I think it was winter-before-last when I first tackled the huge pile of reclaimed vintage fir flooring sitting in our upstairs. It had been salvaged from another to-be-demolished house in downtown Snohomish. I had even installed some of it, starting in our upstairs bathroom. But a large and unruly pile of the wood remained. It was not neatly stackable, because it still had all the nails in it. So, the first thing was to get the rest of it cleaned up and stacked.

The piles above represent the mess – on the left is the “done” pile. On the right is the (diminishing) pile with long nails sticking out at 45 degree angles. It ends up being more of a tangled mountain of wood than a stack, until the nails are removed. These pieces are all sixteen footers. Whoo, they sure had generous lumber back in those days!

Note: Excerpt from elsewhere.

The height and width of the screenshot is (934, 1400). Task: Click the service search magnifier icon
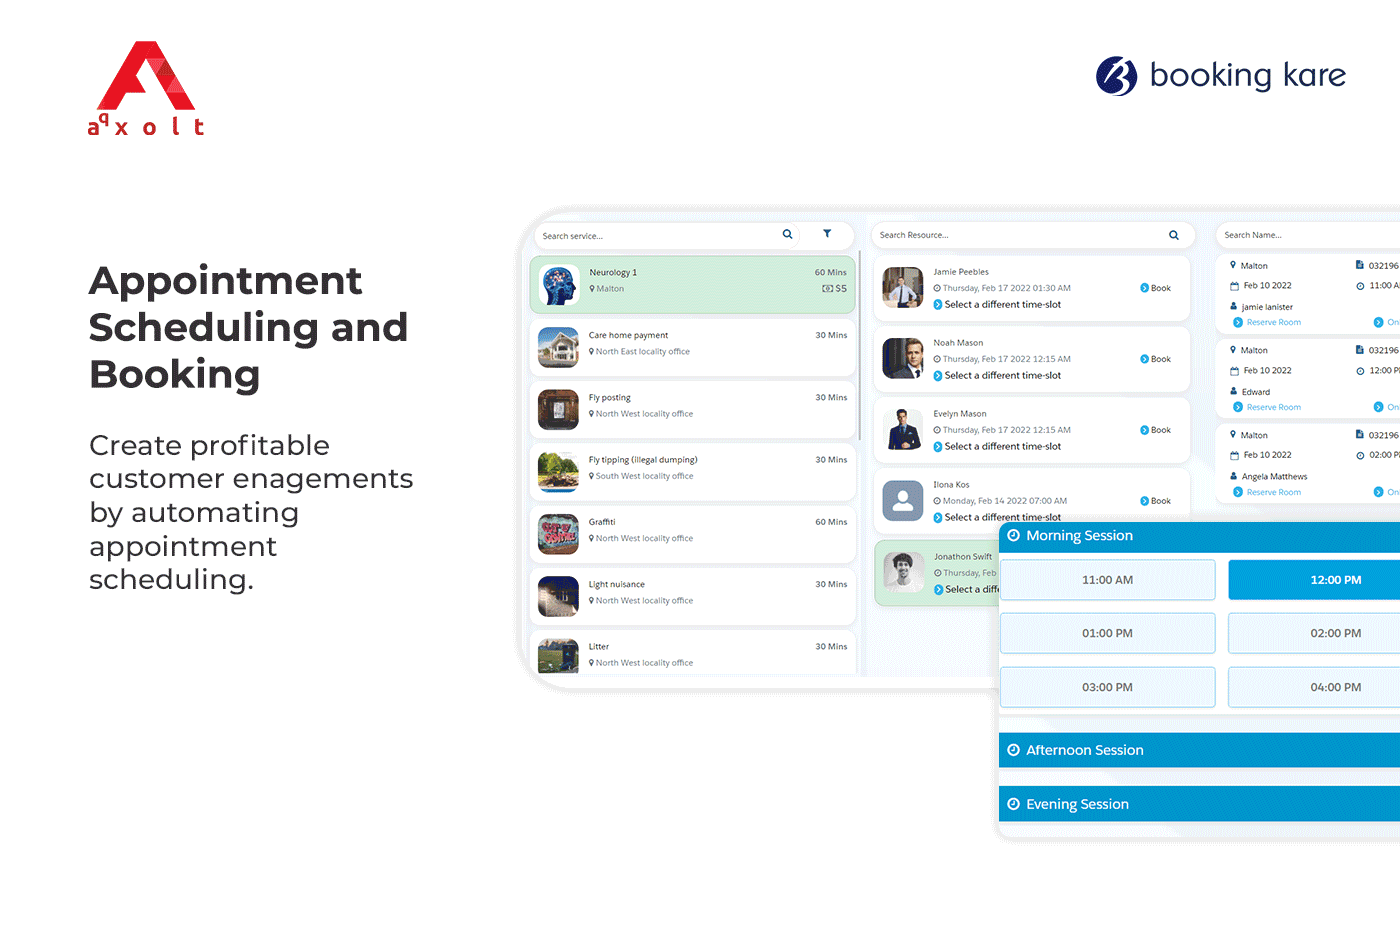point(787,234)
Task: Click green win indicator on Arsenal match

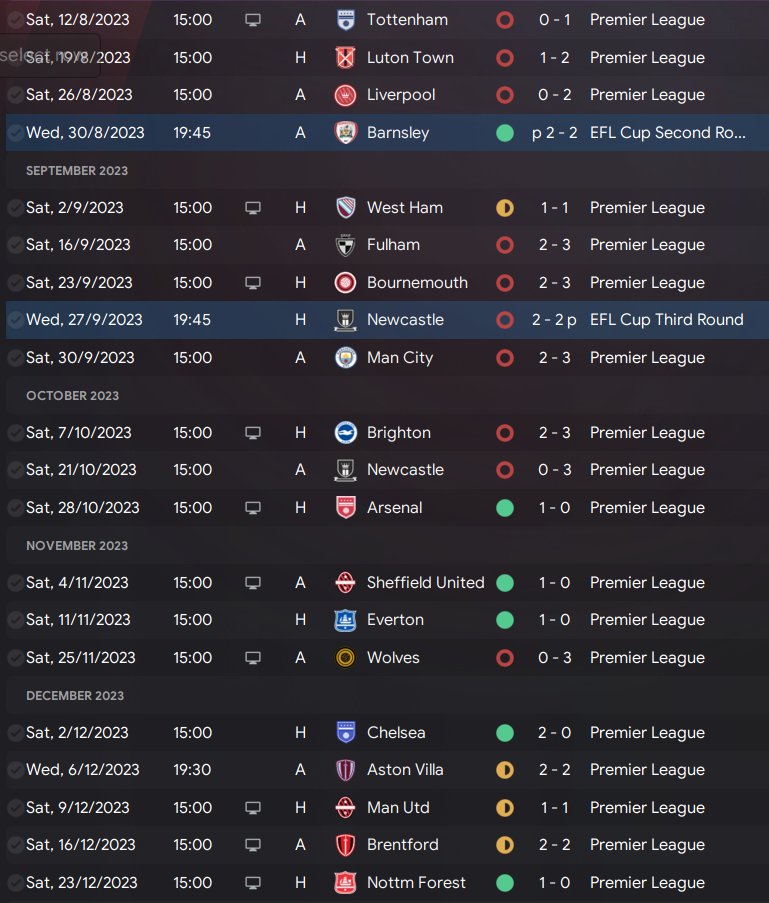Action: point(505,508)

The flooring was extracted from the previous house using a technique a friend showed me. For floors like these, where there was no subfloor, once you get a few end boards pulled up, you can start using a long 2×4 to leverage individual boards up off the floor joists. You just see-saw the 2×4 using the joist as the lever point, and work the flooring board nails up from each joist as you go along. This wood-on-wood action is less  damaging than using a metal crowbar; and less back-breaking, because you don’t have to bend over, and the long 2×4 gives you really good leverage. This also works well for pulling boards off of a deck. It goes pretty fast.

Once piled in a mountain in your unfinished upstairs, 😀 you can tackle the unpleasant task of removing the hundreds of nails from the salvaged boards. I’m sure there is more than one good way to do this. I tinkered with trying to cut them off, using nippers and a couple different grinder and Dremel attachments, and that worked OK. But I found that the little nib of nail head left in the board affected the way the boards would lay on the new subfloor, and even created some creaky spots. So I abandoned that approach and instead went to removing them completely.

My favorite method ended up being something another friend showed me. First, I’d bend the nail straight with the claw end of the hammer, if it had become  curved from the pressures of sitting in a disorganized pile. Then I’d pound it backwards out of its hole, as far as it would go.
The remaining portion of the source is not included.